If the vendors are unwavering regarding the terms currently in place, it pose an onerous situation for a buyer if such terms are no longer favorable or will soon be unfavorable.

3. Inquire About Business’s Legal Status

A business’ legal status is also important. If a company is organized as a corporation, it has different liability and tax implications on its owner(s) than if the company is a partnership. It is important to ask how the business is structured to determine whether this structure is required as it is currently organized and/or if it is more optimal to convert the form of organization to the betterment of the buyer’s situation.

4. Protect Yourself

After taking the precaution of inspecting all the aforementioned documents it is possible to miss something. To make sure a surprise does not negatively affect the buyer, there are a few things a buyer can do to protect him or herself.

The buyer can request that the seller give his personal guarantee that all the information given is complete and accurate. In addition, the buyer can withhold some of the purchase price for a certain period of time. By doing so, the buyer can ensure that if a non-mentioned debt or legal obligation is discovered the amount can be deducted from the purchase price as opposed to filing suit or other collection remedies.

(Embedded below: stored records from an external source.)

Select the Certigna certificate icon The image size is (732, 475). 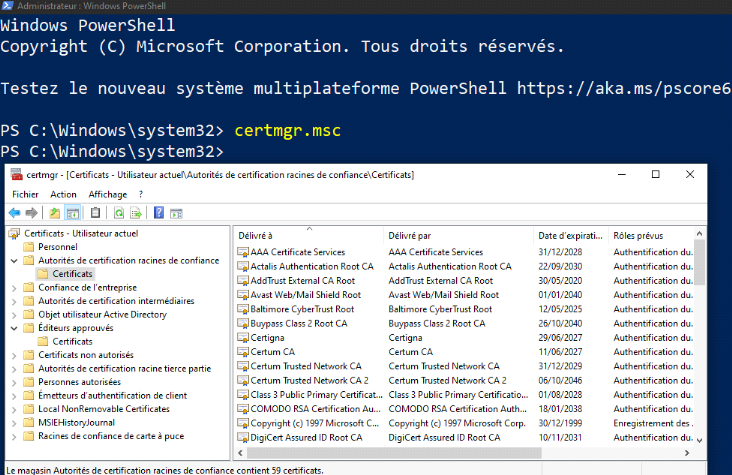click(x=243, y=338)
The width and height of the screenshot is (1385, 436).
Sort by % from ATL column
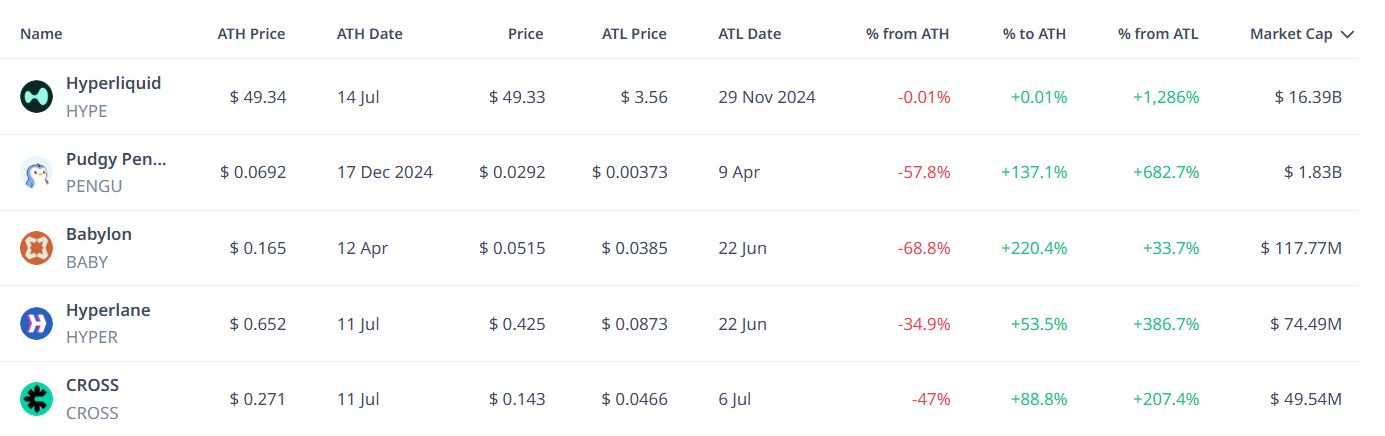click(x=1158, y=34)
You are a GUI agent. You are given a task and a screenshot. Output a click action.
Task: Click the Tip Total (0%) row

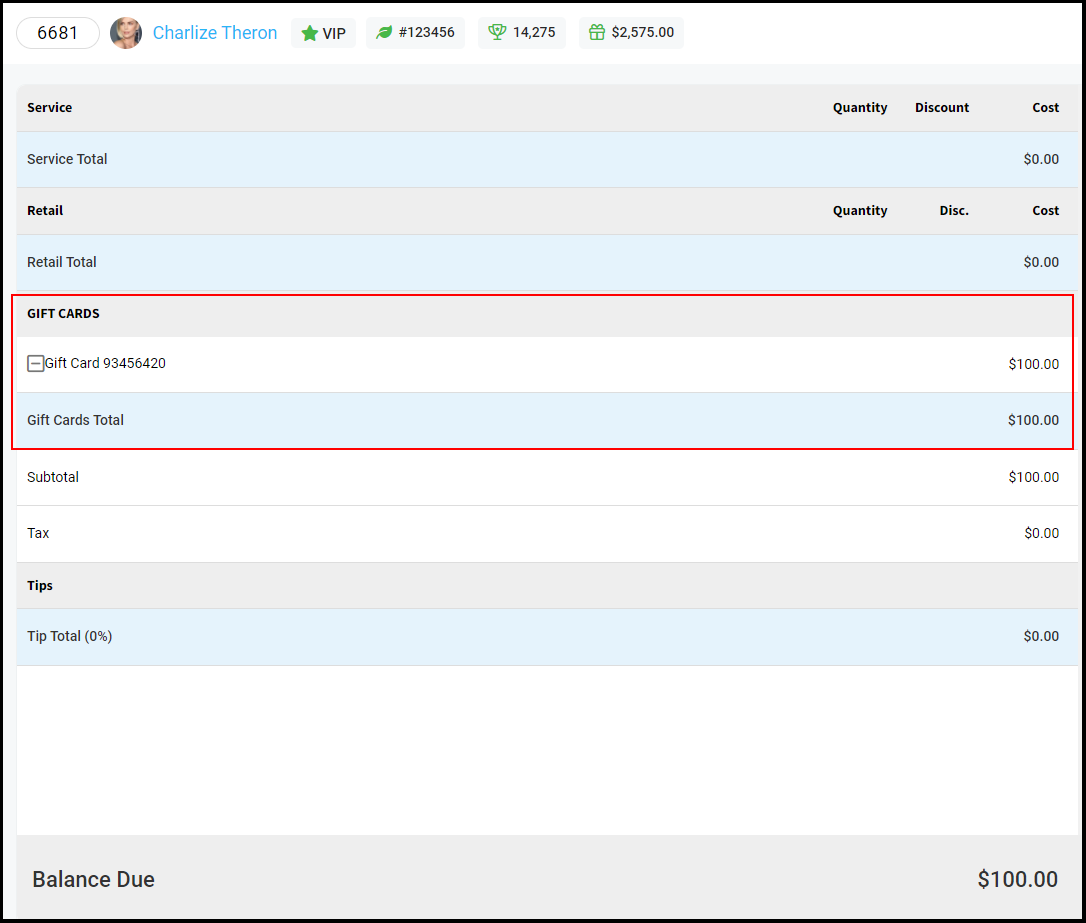click(x=547, y=636)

5. Stock Purchase or Asset Purchase?

Both purchase types have tax implications, but often overlooked are the legal ramifications of choosing either a stock or asset purchase. With a stock purchase of company, the entire business is included in the sale including any liabilities linked to the business. Of course, the process is much simpler reduces the amount of review necessary to carry out the transaction.

An asset purchase, however, is much like purchasing a car from another business. The transfer of ownership only includes the assets listed in the Asset Purchase Agreement. The election to use an Asset Purchase Agreement may be the preferred option considering some businesses may have either significant debts and/or liabilities the buyer does not wish to assume as would be the case under a traditional stock purchase agreement.

Of course with an asset purchase agreement, it is also imperative to determine what involvement the seller will have in the industry following the consummation of an asset purchase agreement presuming the buyer plans to use the newly purchased assets in the seller’s industry.

Will the seller still be an active participant?  If so, will it be limited by scope or geographical location?

Because of the additional diligence necessary, an asset purchase agreement must be carefully prepared to avoid certain assets being left off (or included), liability being included with the asset purchase, and seller(s) being restricted (if applicable).

The Keys

Buying a business can be an exciting time.  It could mean the opportunity for expansion and the ability to service clients in new and different ways.  However, with such an investment comes the responsibility to ensure the transaction does not backfire.  Therefore, make sure all the necessary due diligence is performed and, of course, have your team of advisors (i.e. accountant, attorney, banker, etc.) ready to assist you throughout the process.